Bombarded in her role as a medical doctor with patients who are largely suffering due to self-inflicted illnesses, Garisch explains the dichotomy of presenting people with the evidence that smoking is dangerous, sugar can kill, driving too fast has an inevitable result – yet we continue to consciously and knowing engage in self-destructive behaviour. We “trade the short-term relief for the long-term disaster,” says Garisch.
While doctors and science do not enjoy contradictory spaces, artists thrive on paradox and the grappling between contesting spaces. So Garisch turns to art for answers where science may fall short – joking that she should have royalty shares in The Artist’s Way, so frequently is it her recommended prescription. She explains how we often look at ourselves, and especially our creative expressions with “the bright white spotlight of the analytical world of attention, rather than the soft, curious light of self-reflection.” Whether through dancing wildly, expressing through words, hurling yourself onto a canvas or creating through cooking, or cultivating a garden – the medium is unimportant. The goal is to step-away from the all-knowing ‘ego’ and straight lines of the left brain, and allow ourselves to ‘go-with-the-flow’ of the unknown creative process and thus engage both halves of our whole. While our ‘ego’ can be the helpful force we need to help us get out of bed in the mornings and ‘bring home the bacon’, it is important to not allow its extremely powerful predatory nature to hunt and kill our creativity. That niggling debilitating “little voice” in the corner of our minds needs to be put on the back-burner and consulted as a constructive critic rather than the authoratitive figure on how inadequate we are, or rather can feel ourselves to be.
There are no quick-fix answers, our journeys on the path of life are personal and as different as the individuals we are – what works for one is not necessarily the solution for another. What Garisch offers is not an unrealistic grand ‘solution’ or ‘cure’ to the human condition. She offers the sound advice that we should remain mindful and approach our inner discomforts with curiosity rather than judgement – not to ask “what do I want?” and thus place our attention with the smallness of the restrictive ego, but to ask rather “what does the image want?”

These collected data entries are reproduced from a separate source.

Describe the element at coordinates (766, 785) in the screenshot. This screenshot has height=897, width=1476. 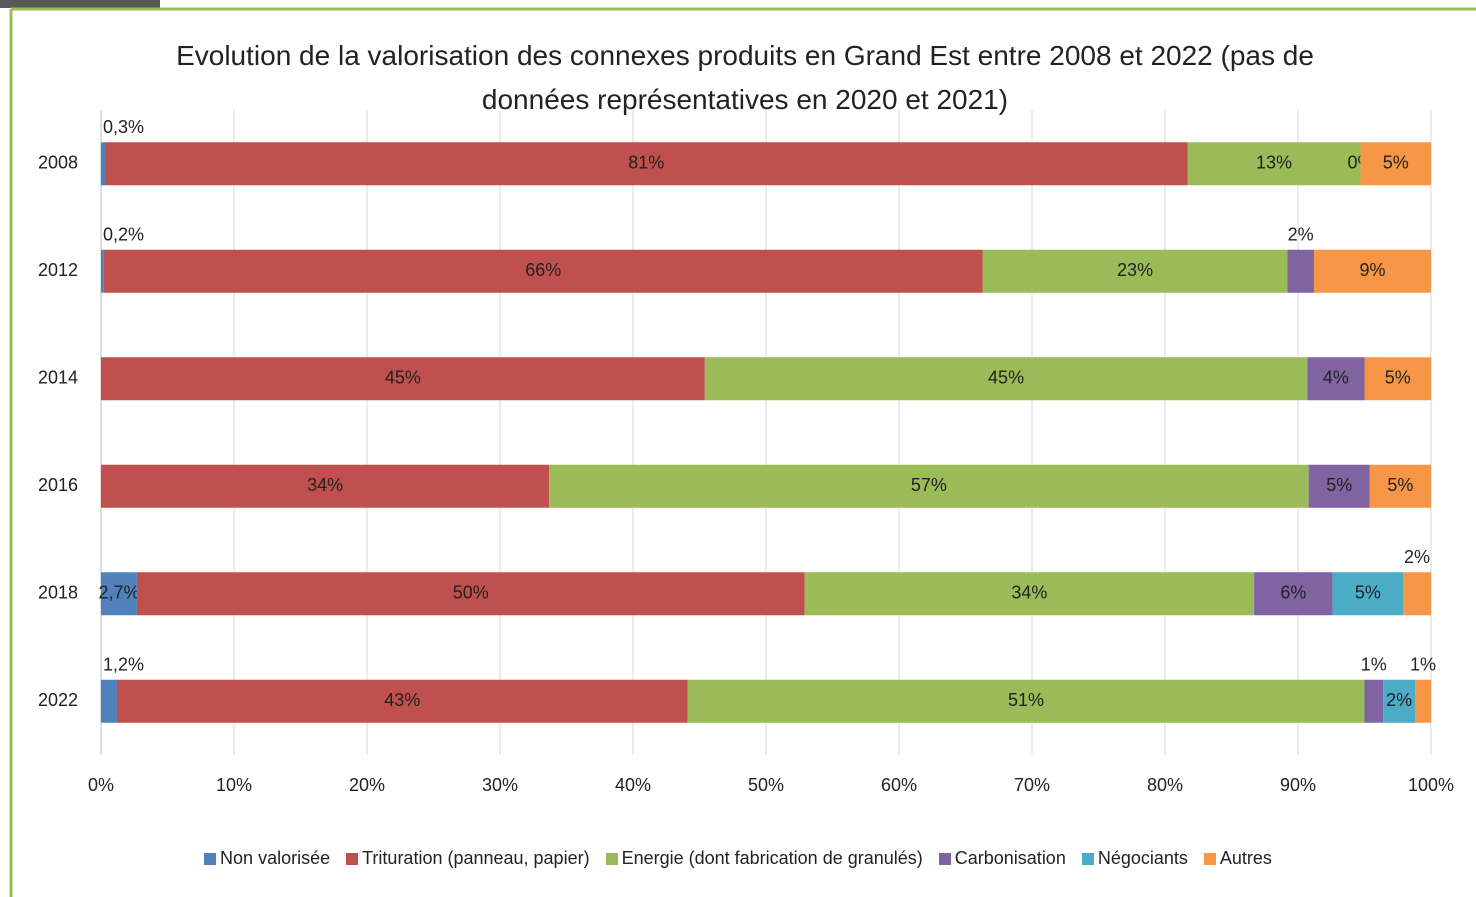
I see `x-tick-label: 50%` at that location.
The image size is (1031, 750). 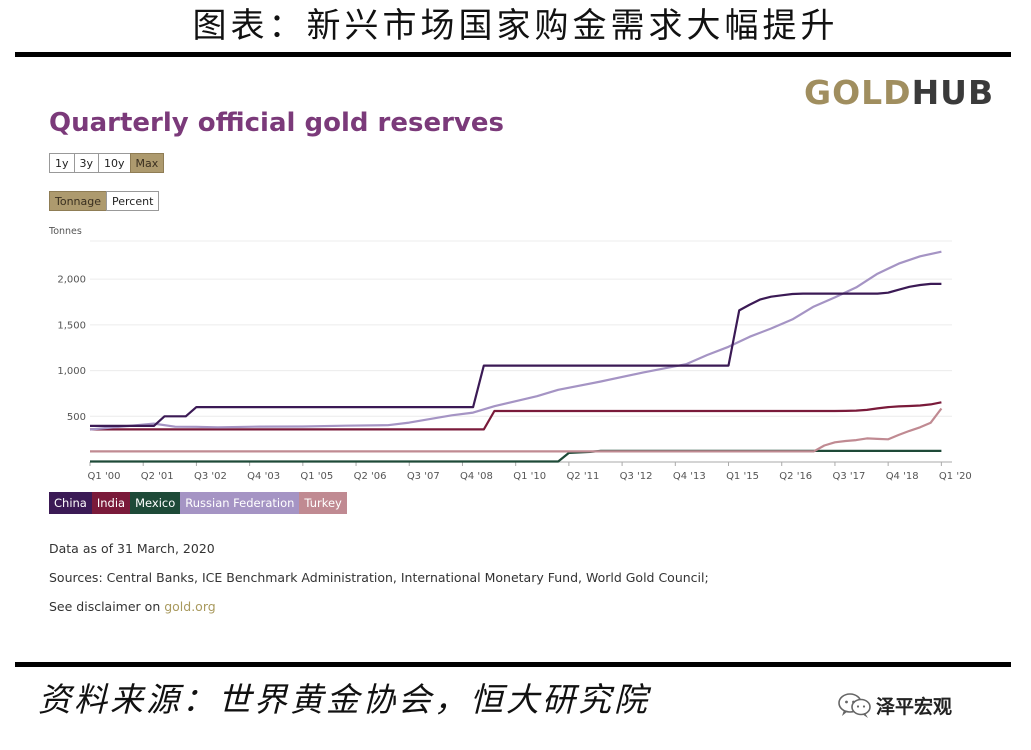 I want to click on chart-title: Quarterly official gold reserves, so click(x=276, y=123).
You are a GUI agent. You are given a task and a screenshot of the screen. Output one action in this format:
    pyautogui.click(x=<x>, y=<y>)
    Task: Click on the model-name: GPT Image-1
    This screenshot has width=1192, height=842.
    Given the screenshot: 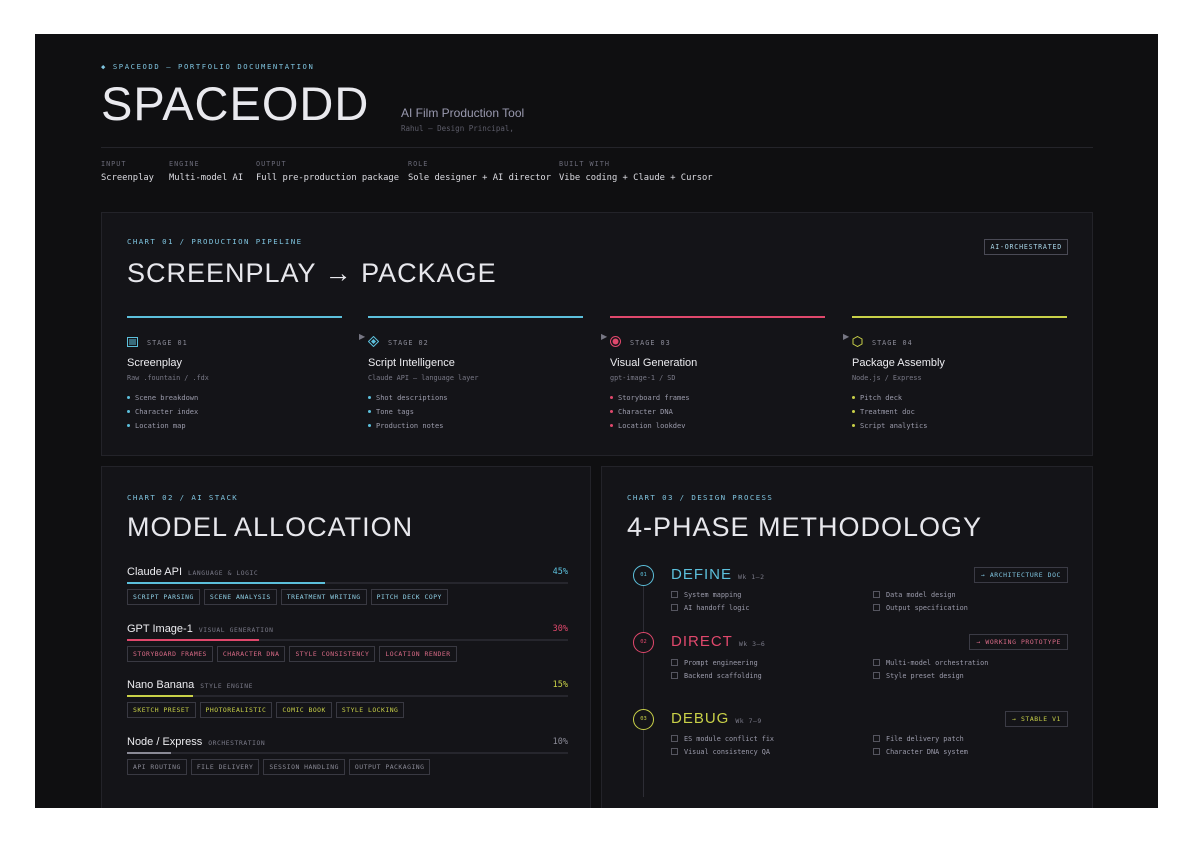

If we accept the scary truth – that we have NO control over the ebb and flow of the river of life – we are set free. “Thank goodness we’re not in control!” she exclaims. “Otherwise our projects would turn out as small as we imagined them… Your ideas are good, but I promise the Muse has better ones!” Like Alice falling down the rabbit hole, we need to relinquish our false sense of control and dive in head-first – giving ourselves the space to make mistakes, letting the channel open for something to be expressed through us, and allowing the fantastic flood which ensues.